Francisco Bautista is a monster. He is from Barcelona, Spain. He will be competing at the NOC , may 18 in 2 days at around 260 pounds ripped to the bone. He is going to take the bodybuilding world by storm.

I'm sure he is going to place awesome; wait and see. Even Ronnie Coleman got humillated when they posed together in Spain by the size of his legs. They say they were actually better than Ronnie's.

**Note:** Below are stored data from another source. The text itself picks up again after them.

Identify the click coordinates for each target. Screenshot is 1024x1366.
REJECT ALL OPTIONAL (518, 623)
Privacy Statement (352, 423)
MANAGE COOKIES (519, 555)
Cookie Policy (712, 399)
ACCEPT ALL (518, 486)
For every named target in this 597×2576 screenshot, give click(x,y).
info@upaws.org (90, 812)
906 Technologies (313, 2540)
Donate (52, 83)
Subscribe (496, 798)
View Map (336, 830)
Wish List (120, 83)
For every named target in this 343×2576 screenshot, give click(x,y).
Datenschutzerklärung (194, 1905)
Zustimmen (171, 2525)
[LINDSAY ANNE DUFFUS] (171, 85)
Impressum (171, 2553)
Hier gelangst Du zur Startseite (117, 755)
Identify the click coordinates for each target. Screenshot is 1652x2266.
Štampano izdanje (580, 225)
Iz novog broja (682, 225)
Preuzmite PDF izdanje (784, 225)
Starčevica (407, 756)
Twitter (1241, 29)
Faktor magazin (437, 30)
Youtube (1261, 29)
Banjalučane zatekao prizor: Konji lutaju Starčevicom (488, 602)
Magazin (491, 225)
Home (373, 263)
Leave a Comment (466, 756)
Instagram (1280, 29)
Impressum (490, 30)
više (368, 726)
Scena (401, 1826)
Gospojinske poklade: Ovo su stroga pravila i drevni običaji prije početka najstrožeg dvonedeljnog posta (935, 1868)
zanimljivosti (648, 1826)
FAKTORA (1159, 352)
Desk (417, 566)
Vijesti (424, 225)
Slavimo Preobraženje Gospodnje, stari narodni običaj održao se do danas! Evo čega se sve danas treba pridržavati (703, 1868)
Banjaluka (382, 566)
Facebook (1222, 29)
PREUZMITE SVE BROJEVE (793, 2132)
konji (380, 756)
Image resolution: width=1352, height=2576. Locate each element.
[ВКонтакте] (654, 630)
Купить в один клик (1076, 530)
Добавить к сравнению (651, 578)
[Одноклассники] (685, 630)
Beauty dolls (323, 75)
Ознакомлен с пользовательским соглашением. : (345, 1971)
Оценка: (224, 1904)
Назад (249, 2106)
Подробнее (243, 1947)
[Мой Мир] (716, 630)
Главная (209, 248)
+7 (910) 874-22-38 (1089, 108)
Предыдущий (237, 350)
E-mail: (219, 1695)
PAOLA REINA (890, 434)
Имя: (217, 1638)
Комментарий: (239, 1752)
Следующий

Watch out for this monster.

----------


## mike2112

> _Originally posted by ibiza69_ 
> *this is him in hamburg, germany in 2001
> i think he won the world championship in slovakia in 2000
> 
> left to right 
> Francisco Bautista, Gabriela Scheu, Johannes Eleftheriades(german pro)*


I think he put synthol on his arms!! look at them they are huge...

----------


## MIKE_XXL

He just placed 3rd at the 2002 Nigh of the Champions....XXL

HHHUUUUUUUGGGEEEEE........................

----------


## malahat

more pix

----------


## malahat

and

----------


## malahat

this and the previous from Culturismoweb (Spanish)

----------


## vector

I'm quite surprised to see that this new monster comes from spain. They aren't many spanish pros as far as I know.

----------


## bigkev

i am not as impressed with this guy as i once was. the pics from the NOC dont look all that great, but, i have only seen a handful of them so the better ones in the mags could sway me again. but to even compare him to ronnie coleman is silly. way out of this guys league.

----------


## Capital X

I was at the night of champions and for those of you who are only seeing the pictures, none of them do justice. I have been to over 10 pro shows and I have never seen anyone step on stage in the condition that I saw him. As soon as he came from behind the curtain the fans knew that he would be causing some damage. You should have seen the faces on some of the other Pros, they were even shocked. He has a few short comings but if you like to see a guy ripped to the MAX and huge Fransisco is your man. He had stiration over stirations. 

You know he has to be impressive if he places 3rd at the NOC his first time out. 

Captial X

----------


## HARDCORE

He is a F-R-E-A-K. That's all I have to say about that. And if having a blocky midsection counted against you Ronnie wouldn't be Mr O.

----------